- Work task -
Please retype all of the records below word for word, leaving out any pictures.

(Collected data)
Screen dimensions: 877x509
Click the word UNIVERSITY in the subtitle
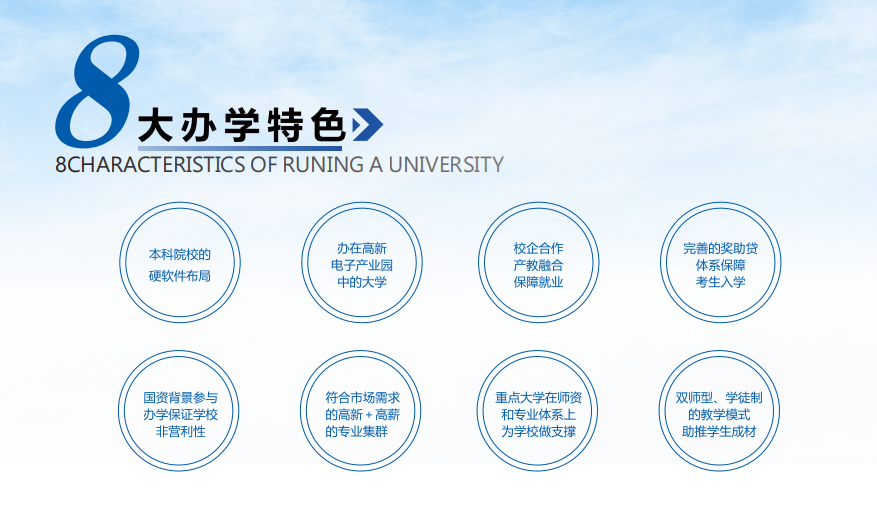click(446, 165)
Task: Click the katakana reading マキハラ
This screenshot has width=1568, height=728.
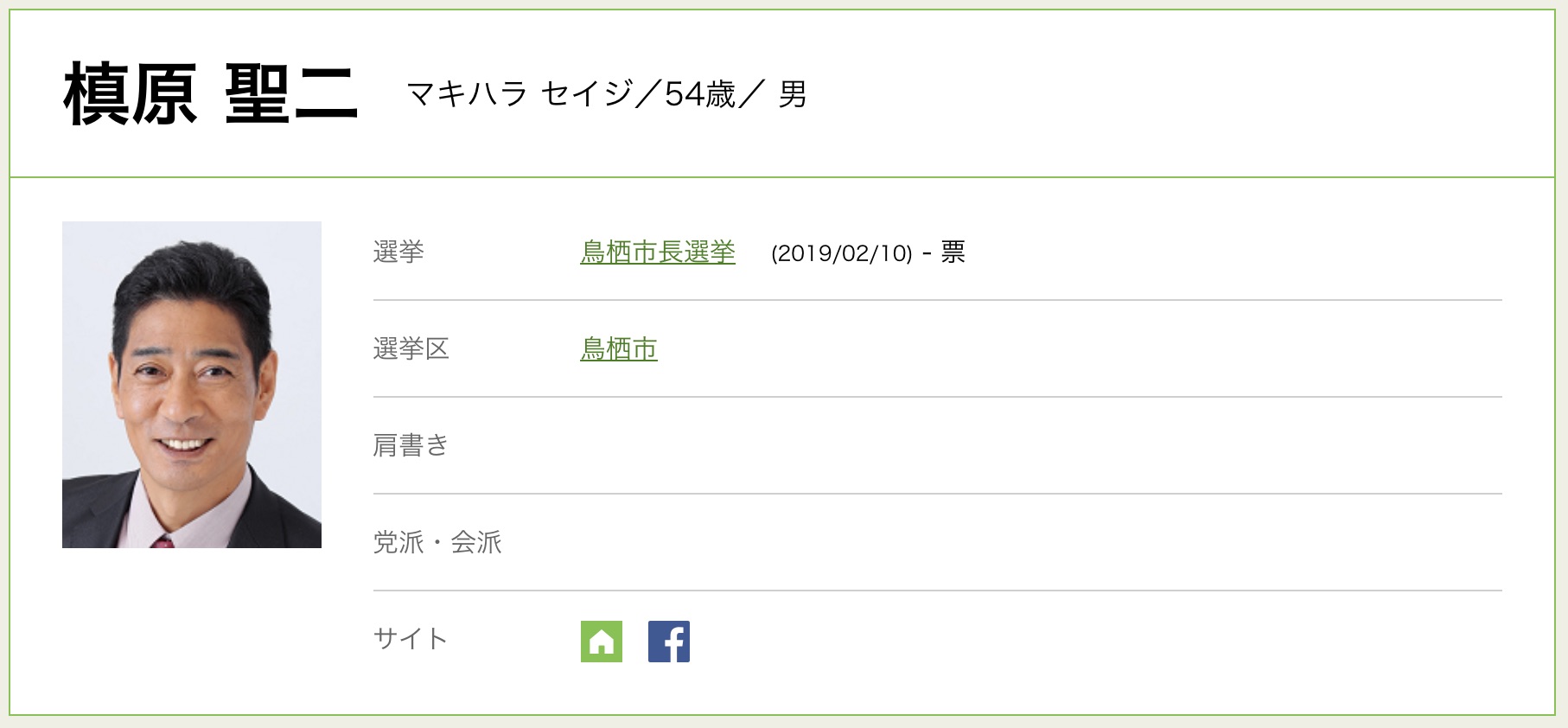Action: pos(467,94)
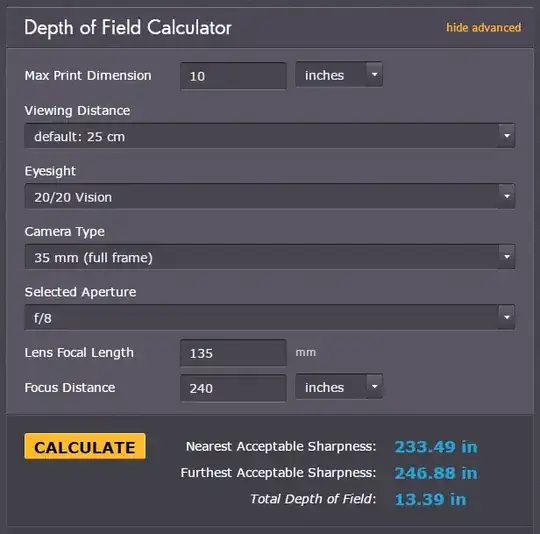
Task: Expand the Viewing Distance dropdown
Action: 270,136
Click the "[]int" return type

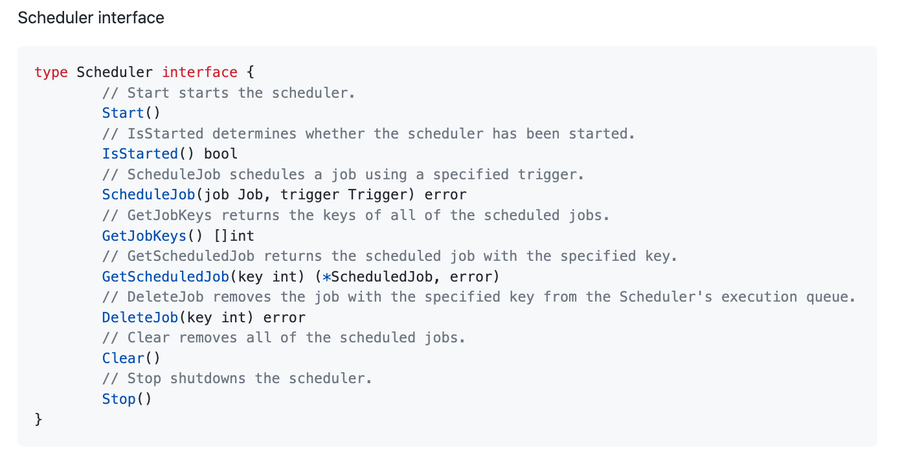click(234, 236)
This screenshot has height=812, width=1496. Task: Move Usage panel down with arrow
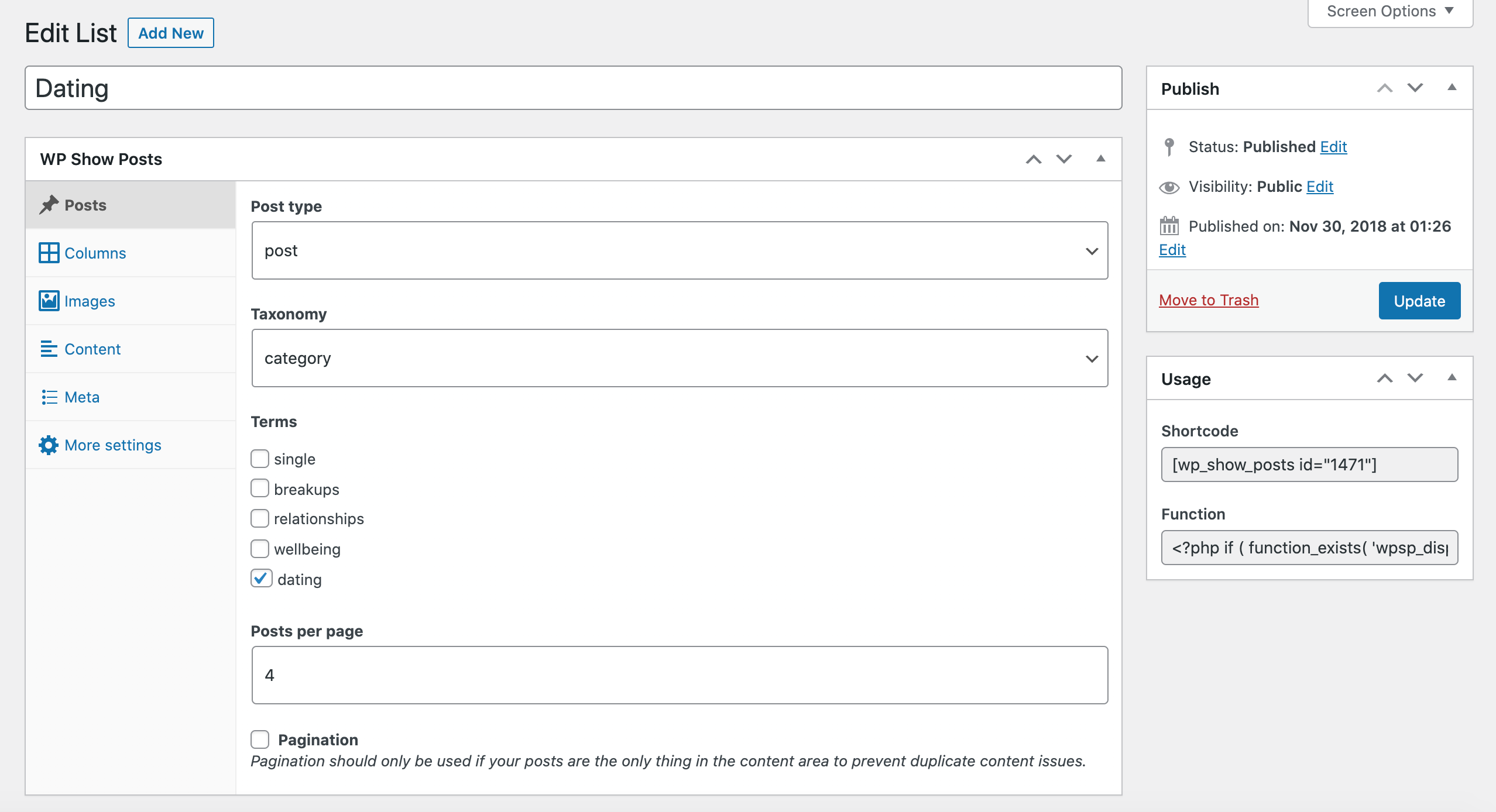(1415, 378)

- Task solution -
Screen dimensions: 877x509
Click the word UNIVERSITY in the subtitle
click(446, 165)
Task: Click the katakana reading マキハラ
This screenshot has width=1568, height=728.
Action: pos(467,94)
Task: Expand the Viewing Distance dropdown
Action: 270,136
Click the "[]int" return type

click(234, 236)
This screenshot has height=812, width=1496. Task: Move Usage panel down with arrow
(1415, 378)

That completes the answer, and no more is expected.